[Stored data entries]
● ● ● ● ●

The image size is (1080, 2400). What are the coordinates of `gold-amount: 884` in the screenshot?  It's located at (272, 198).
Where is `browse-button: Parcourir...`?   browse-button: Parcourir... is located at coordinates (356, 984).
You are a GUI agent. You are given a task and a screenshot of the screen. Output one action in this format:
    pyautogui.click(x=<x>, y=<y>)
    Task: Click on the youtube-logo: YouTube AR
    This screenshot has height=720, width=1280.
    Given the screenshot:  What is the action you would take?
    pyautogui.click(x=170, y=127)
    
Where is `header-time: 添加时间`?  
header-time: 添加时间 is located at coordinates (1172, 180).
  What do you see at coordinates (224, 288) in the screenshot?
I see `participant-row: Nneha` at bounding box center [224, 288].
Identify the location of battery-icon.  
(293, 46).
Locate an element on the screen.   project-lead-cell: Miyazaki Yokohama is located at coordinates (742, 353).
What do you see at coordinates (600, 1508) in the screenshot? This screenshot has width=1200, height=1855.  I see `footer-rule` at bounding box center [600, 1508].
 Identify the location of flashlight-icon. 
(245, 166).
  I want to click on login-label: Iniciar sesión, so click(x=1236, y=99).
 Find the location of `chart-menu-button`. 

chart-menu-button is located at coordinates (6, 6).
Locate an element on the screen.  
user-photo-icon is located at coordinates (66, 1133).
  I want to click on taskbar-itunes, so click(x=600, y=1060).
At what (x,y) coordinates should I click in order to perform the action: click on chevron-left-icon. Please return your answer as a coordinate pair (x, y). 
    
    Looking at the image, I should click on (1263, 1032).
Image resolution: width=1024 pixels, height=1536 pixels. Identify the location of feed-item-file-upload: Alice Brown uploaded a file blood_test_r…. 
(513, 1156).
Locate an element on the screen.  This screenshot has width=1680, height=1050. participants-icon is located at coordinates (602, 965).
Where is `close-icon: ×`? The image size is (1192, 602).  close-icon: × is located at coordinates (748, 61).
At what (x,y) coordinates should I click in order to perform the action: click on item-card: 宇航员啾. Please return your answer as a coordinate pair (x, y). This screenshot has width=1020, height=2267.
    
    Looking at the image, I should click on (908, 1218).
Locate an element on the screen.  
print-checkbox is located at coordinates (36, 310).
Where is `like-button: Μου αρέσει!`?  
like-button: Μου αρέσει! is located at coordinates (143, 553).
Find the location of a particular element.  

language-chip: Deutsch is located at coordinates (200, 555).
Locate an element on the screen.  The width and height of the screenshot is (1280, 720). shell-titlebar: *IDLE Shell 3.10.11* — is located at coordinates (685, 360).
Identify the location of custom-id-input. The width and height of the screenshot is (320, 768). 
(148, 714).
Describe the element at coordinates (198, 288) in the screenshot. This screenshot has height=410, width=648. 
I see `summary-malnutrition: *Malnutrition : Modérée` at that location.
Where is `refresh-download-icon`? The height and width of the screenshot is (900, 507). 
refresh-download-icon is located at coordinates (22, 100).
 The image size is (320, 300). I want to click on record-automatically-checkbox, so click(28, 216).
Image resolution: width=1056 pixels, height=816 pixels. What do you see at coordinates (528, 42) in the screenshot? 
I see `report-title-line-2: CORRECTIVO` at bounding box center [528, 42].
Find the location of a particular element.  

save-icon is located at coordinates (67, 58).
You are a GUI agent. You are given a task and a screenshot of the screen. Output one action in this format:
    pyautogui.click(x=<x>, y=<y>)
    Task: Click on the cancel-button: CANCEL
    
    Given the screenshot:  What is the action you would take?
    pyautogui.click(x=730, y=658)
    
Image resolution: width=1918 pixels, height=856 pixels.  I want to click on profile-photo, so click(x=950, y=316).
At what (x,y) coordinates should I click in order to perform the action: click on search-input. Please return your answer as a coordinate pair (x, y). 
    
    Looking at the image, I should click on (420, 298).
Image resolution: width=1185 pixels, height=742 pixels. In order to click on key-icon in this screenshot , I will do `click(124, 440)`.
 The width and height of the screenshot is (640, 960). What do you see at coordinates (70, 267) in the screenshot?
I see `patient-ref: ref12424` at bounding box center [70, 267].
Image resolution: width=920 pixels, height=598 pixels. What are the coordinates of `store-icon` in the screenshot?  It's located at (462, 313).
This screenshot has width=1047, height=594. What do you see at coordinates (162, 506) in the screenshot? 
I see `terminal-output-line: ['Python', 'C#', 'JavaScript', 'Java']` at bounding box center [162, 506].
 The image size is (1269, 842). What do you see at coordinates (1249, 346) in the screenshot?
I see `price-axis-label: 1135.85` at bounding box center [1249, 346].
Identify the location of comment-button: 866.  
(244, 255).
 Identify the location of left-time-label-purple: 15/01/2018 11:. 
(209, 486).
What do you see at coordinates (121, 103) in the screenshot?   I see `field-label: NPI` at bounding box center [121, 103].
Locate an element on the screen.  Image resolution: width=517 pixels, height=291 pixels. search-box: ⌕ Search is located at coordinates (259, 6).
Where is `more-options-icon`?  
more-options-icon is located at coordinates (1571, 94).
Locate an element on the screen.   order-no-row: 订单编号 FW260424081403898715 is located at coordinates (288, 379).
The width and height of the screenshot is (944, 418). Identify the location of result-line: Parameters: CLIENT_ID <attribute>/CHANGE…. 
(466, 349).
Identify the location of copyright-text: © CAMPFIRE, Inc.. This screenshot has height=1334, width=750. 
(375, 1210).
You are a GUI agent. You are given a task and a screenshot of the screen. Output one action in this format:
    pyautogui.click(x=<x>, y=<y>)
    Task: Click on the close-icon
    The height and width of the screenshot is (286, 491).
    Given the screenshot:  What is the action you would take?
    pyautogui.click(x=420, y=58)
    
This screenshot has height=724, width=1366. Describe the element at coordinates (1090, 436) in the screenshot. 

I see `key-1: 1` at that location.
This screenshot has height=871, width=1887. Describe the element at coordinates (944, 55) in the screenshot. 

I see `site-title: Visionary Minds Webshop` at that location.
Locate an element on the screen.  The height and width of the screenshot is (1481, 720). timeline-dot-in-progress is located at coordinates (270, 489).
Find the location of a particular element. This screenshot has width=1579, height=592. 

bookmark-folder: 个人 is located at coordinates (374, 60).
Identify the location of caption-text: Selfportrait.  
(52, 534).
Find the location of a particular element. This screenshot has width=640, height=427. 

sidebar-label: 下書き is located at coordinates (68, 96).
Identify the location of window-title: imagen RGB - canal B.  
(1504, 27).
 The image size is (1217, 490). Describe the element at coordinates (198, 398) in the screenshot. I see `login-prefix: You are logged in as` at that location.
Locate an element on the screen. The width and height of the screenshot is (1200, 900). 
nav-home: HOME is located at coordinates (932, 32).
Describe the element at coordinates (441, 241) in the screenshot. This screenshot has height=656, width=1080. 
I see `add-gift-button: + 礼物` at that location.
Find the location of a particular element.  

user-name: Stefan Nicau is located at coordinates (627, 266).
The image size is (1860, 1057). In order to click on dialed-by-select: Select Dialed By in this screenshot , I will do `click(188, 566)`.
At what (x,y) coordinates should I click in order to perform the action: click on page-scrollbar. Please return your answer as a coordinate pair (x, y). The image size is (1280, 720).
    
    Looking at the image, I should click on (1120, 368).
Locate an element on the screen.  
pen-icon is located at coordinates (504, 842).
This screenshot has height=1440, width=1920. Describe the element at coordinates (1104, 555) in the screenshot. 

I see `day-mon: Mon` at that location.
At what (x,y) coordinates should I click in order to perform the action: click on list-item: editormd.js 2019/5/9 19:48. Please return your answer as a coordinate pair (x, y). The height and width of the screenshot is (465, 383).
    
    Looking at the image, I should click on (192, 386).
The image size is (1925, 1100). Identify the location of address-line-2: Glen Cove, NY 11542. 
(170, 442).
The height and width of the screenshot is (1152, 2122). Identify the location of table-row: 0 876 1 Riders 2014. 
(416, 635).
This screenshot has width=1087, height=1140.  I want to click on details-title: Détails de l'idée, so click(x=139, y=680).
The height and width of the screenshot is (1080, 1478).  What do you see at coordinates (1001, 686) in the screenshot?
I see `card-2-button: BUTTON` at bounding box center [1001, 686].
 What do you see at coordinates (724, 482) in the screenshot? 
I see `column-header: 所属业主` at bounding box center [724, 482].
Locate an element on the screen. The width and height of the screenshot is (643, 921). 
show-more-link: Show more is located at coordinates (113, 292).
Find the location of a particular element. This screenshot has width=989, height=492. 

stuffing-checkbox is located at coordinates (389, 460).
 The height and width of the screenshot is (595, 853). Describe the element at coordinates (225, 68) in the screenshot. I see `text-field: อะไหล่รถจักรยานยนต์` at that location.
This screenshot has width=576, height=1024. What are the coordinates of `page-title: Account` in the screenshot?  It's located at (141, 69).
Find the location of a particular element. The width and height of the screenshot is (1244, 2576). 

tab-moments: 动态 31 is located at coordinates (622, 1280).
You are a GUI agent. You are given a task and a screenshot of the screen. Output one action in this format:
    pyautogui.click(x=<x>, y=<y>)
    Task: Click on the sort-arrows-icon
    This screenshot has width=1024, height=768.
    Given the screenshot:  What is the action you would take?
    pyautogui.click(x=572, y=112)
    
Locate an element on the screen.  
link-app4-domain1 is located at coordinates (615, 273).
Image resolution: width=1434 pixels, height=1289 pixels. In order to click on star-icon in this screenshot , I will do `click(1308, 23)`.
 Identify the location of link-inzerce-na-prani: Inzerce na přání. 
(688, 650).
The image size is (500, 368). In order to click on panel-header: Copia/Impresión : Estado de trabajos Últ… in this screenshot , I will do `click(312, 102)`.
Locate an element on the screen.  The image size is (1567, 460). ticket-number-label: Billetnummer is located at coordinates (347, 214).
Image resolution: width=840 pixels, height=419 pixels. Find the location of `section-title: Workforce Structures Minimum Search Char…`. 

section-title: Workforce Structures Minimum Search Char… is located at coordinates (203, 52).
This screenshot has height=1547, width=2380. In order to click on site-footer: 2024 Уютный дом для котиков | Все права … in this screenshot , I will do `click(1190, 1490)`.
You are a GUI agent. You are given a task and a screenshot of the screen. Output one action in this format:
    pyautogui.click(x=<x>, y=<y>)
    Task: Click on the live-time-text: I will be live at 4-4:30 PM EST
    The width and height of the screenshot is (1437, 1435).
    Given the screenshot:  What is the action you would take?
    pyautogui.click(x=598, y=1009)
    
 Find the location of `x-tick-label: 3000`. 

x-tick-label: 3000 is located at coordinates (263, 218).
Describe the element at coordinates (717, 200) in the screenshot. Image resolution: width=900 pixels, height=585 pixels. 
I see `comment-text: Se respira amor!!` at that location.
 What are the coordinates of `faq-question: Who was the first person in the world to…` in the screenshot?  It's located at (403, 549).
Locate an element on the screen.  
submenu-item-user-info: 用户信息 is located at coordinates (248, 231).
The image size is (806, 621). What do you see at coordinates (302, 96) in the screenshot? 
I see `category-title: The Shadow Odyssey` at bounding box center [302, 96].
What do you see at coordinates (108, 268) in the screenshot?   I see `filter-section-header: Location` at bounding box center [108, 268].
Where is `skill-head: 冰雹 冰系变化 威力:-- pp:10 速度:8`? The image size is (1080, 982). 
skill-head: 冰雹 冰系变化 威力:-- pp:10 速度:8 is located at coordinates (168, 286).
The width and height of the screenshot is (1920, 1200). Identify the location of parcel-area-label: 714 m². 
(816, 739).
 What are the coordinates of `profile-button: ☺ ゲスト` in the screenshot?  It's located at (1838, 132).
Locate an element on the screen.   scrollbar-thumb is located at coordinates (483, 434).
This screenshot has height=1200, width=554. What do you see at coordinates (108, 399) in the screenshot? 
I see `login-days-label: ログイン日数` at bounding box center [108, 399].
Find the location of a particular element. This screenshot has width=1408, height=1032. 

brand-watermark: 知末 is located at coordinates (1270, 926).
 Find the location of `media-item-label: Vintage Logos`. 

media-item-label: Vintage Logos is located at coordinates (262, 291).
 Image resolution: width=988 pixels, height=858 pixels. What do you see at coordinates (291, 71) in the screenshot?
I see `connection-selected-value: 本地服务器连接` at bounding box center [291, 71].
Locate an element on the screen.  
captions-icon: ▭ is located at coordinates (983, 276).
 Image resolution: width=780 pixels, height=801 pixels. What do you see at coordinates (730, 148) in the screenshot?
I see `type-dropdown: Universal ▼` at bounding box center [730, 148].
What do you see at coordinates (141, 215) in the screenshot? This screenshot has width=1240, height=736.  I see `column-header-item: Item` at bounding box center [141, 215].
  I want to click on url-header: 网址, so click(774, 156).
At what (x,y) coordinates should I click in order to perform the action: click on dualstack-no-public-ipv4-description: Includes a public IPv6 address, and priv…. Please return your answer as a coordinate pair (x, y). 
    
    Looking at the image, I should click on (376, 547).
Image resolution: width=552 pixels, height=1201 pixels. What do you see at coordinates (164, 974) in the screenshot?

● ● ● ● ●

- **TASK TO CARRY OUT**:
Reproduce the lines from the one containing "Image resolution: width=1434" through the one containing "at (403, 549).", both included.

- **EXPECTED ANSWER**:
Image resolution: width=1434 pixels, height=1289 pixels. In order to click on star-icon in this screenshot , I will do `click(1308, 23)`.
 Identify the location of link-inzerce-na-prani: Inzerce na přání. 
(688, 650).
The image size is (500, 368). In order to click on panel-header: Copia/Impresión : Estado de trabajos Últ… in this screenshot , I will do `click(312, 102)`.
Locate an element on the screen.  The image size is (1567, 460). ticket-number-label: Billetnummer is located at coordinates (347, 214).
Image resolution: width=840 pixels, height=419 pixels. Find the location of `section-title: Workforce Structures Minimum Search Char…`. 

section-title: Workforce Structures Minimum Search Char… is located at coordinates (203, 52).
This screenshot has height=1547, width=2380. In order to click on site-footer: 2024 Уютный дом для котиков | Все права … in this screenshot , I will do `click(1190, 1490)`.
You are a GUI agent. You are given a task and a screenshot of the screen. Output one action in this format:
    pyautogui.click(x=<x>, y=<y>)
    Task: Click on the live-time-text: I will be live at 4-4:30 PM EST
    The width and height of the screenshot is (1437, 1435).
    Given the screenshot:  What is the action you would take?
    pyautogui.click(x=598, y=1009)
    
 Find the location of `x-tick-label: 3000`. 

x-tick-label: 3000 is located at coordinates (263, 218).
Describe the element at coordinates (717, 200) in the screenshot. Image resolution: width=900 pixels, height=585 pixels. 
I see `comment-text: Se respira amor!!` at that location.
 What are the coordinates of `faq-question: Who was the first person in the world to…` in the screenshot?  It's located at (403, 549).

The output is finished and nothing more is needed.